U administrators lobbied the city council to pass the measure because spokespeople said researchers felt threatened by the rowdy protests.

Under the new ordinance, the Salt Lake Anti-Hunger group, which advocates for issues that affect low-income residents, would be banned from an annual demonstration at the Governor’s Mansion during the holiday season that involves singing satirical Christmas carols.

Bill Tibbitts, director of the committee, said he was upset at the lack of opportunity for public comment and wants the city to “slow down and look at the issue more closely.”

The group has retained Salt Lake attorney Brian Barnard, who successfully represented them last year in a dispute with the state over leafleting at the Capitol Building.

“The ordinance was poorly thought out and was a knee-jerk reaction (to the Utah Primate Freedom protests),” Barnard said.

Barnard sees the council’s decision as a response to pressure from the U.

“The U says, ‘jump,’ and the council asks, ‘How high?'”

City Councilwoman Nancy Saxton said the pressure on the council to act quickly on the issue probably had more to do with the particular districts in which the protests occurred than with pressure from the U.

“Sometimes it’s about who you know,” said Saxton, indicating that complaints from eastside neighborhoods were fielded by the council.

Saxton, who voted against the ordinance, voiced concern about the new limits imposed by the ordinance. She represents District Four, an area in which no protests occurred.
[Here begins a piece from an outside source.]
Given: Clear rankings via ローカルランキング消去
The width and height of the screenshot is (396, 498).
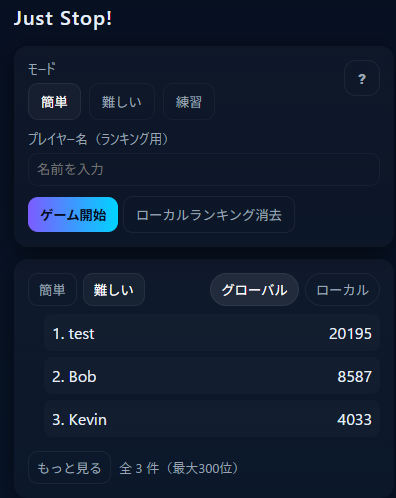Looking at the screenshot, I should pyautogui.click(x=209, y=215).
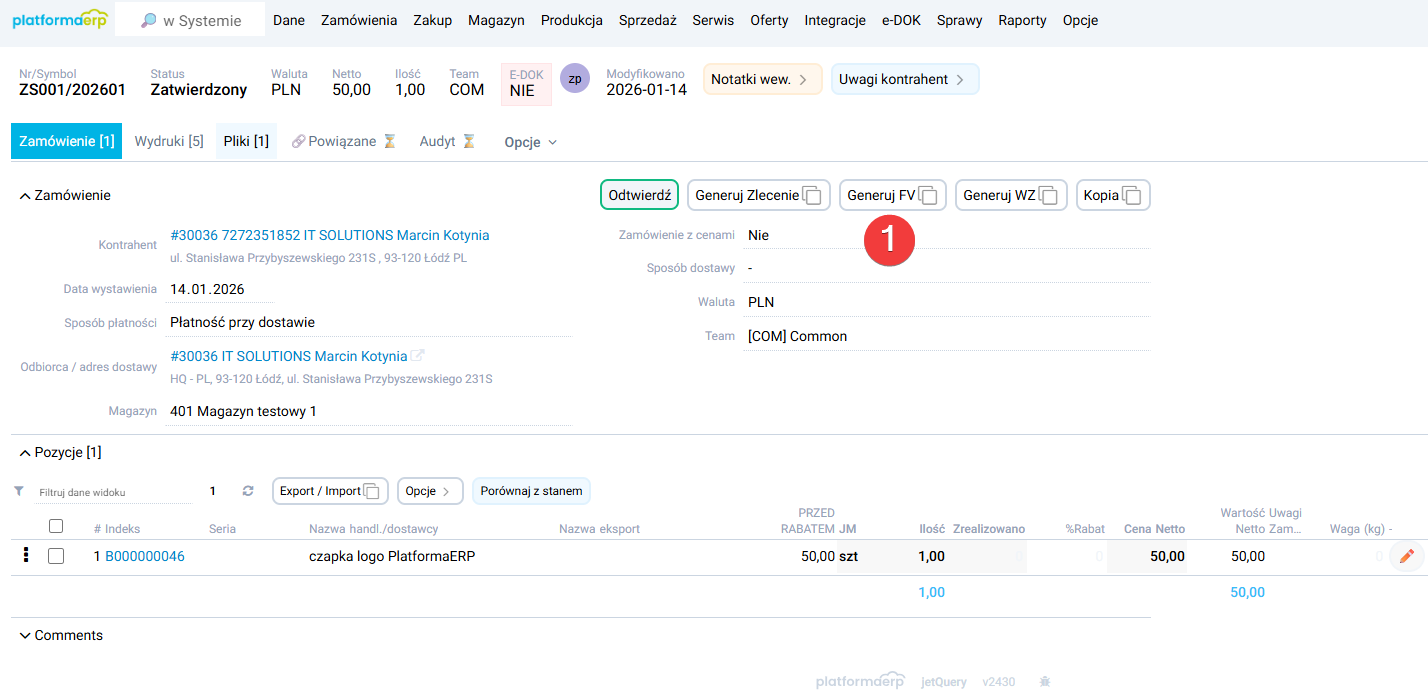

“I’m personally uncomfortable with it. I’ve protested?and feel strongly that it is a protected right,” she said.

Councilman K. Eric Jergensen represents District Three, where protests by Utah Primate Freedom took place.

Jergensen voted for the ordinance and believes it was an appropriate response to “preserve peace in private residences.”

When asked to comment on the speedy legal response by the anti-hunger group, Jergensen said the ordinance was “constitutionally defensible.” He also dismissed the idea that the city council’s action was a result of pressure from the U.

Activists from the Utah Primate Freedom Project have demonstrated outside the homes of U researchers more than a dozen times in the last year.

U student Jeremy Beckham, leader of the Utah Primate Freedom Project, said he is unconcerned with the new ordinance and will obey it while it is being appealed. He said his group is finding new ways to advocate for their issues.

A press release from the group promises that “activities will resume and increase during the Fall Semester at the University of Utah.”